De nos jours, elle est partout. Dans les tribunaux, les hôpitaux, les chantiers pour les costauds et sur les motos. Après des siècles de patriarcat, la femme a su s’imposer et trouver sa place dans la société. Mais sur une moto, où se trouve la place de la femme? Nous allons tenter d’y répondre.

Lors de ma micro enquête dans un bar-tabac du fin fond de la Normandie, deux réponses revenaient allègrement :

  • Bah! Sur la selle, derrière le motard! Ha ha ha!
  • Les femmes aux fourneaux, les hommes à moto! C’est bien envoyé ça Bébert!

Ma première journée d’investigation dans ce bistrot m’a valu une gueule de bois, cent euros de « C’est ma tournée négérale! » et un retour dans les années 70. Heureusement, les mentalités ont changé, mais il faut bien admettre que la moto a longtemps été apparentée à l’homme. Aujourd’hui, les vidéos sur les motardes sont légion sur internet. J’ai visionné les archives de l’INA et avant les années 2000, les reportages de motardes se comptent sur les doigts de la main droite du pilote du TT (Tourist Trophy) Etienne Godard. De plus, les questions posées par les journalistes sont affligeantes. De nos jours, la repartie des jeunes femmes semble tout à fait normale.
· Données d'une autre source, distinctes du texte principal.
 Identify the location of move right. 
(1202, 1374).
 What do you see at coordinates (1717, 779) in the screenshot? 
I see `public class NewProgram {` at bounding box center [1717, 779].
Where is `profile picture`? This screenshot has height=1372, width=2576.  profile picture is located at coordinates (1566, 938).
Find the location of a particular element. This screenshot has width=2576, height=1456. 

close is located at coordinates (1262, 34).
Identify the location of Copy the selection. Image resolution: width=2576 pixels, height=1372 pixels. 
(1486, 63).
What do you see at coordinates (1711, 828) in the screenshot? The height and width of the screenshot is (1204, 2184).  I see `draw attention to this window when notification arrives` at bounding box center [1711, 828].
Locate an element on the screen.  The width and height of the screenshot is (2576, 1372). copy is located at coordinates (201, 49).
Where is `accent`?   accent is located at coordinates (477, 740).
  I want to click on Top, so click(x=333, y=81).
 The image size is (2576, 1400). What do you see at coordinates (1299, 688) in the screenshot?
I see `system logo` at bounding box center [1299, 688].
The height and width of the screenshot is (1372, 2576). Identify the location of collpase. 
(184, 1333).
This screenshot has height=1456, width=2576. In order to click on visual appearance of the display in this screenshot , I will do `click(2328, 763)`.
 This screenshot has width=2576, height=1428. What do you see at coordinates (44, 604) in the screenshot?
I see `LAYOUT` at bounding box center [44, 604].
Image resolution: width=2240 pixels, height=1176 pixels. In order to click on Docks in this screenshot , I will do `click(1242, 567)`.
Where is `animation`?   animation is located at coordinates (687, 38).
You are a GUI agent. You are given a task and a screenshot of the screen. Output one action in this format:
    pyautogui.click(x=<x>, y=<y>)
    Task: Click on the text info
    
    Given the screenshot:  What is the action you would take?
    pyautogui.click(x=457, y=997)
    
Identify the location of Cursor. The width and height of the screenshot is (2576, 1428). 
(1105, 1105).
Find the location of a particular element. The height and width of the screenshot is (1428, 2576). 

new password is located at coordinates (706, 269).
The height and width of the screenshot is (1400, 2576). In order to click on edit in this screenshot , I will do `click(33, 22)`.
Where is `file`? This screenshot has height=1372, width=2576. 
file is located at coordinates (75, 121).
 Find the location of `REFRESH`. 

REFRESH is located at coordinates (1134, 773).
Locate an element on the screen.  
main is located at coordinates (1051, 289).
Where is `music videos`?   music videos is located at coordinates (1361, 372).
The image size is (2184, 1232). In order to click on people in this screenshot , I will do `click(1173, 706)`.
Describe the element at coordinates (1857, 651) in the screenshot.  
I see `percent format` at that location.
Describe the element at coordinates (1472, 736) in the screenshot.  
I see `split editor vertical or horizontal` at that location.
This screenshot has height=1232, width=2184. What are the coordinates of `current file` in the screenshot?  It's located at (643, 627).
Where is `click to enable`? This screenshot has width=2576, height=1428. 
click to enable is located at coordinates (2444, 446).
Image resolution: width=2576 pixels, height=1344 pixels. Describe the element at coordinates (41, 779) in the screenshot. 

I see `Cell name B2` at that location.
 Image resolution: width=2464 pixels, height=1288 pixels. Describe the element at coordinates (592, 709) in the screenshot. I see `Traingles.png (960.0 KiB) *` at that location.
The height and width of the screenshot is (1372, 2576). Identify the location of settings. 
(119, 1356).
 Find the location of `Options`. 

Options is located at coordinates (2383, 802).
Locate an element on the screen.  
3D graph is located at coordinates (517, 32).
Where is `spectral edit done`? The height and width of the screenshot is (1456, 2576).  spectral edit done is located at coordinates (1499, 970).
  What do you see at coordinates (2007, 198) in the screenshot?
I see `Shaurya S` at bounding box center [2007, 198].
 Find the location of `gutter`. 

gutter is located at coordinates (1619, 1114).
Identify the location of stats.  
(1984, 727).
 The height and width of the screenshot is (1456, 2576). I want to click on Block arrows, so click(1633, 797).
Remise dans le contexte soixante-huitard, il faut reconnaître qu’elles étaient des guerrières.

Le premier qui s’intitule Werthère motorisée date de décembre 1968. Les prises de vue sous différents angles montrent Arlette qui envoie du bois sur une Honda 450. Elle explique que ce n’est pas une novice et qu’elle a déjà acheté et revendu une BSA, deux Triumph, une Vélocette et enfin la Honda qu’elle amène au garage car de l’huile sort du pot et de la fumée du reniflard. Le reportage se termine sur une pensée de la jeune Arlette concernant un film documentaire sur la moto : « Il y a une fille qui fait des scènes de moto et de lit dans le film. Par respect pour la moto, elle aurait pu rester sur le lit ».

Sur Facebook, je me suis arrêté quelques instants sur le côté de la vidéo pour regarder une partie des 950 commentaires. Je ne vais pas les lire tous, car le niveau n’atteint pas des sommets. Manifestement, beaucoup disent que les motardes leur montent au nez, bien entendu, jeux de mots exprimés en passant la seconde. Au milieu de tous ces messages sans grand intérêt pour le monde de la moto féminin, un mec a lancé : « Petite précision mesdames, une moto ne se conduit pas, elle se pilote ». J’avoue que je ne m’étais pas posé la question. Danièle a pris le mâle par le casque et lui a rétorqué dans un langage que l’INA doit consentir comme une forme d’information : « Va piloter ta bite ». Manifestement, il y a de la testostérone dans les deux sens et cela ne fait pas avancer le débat.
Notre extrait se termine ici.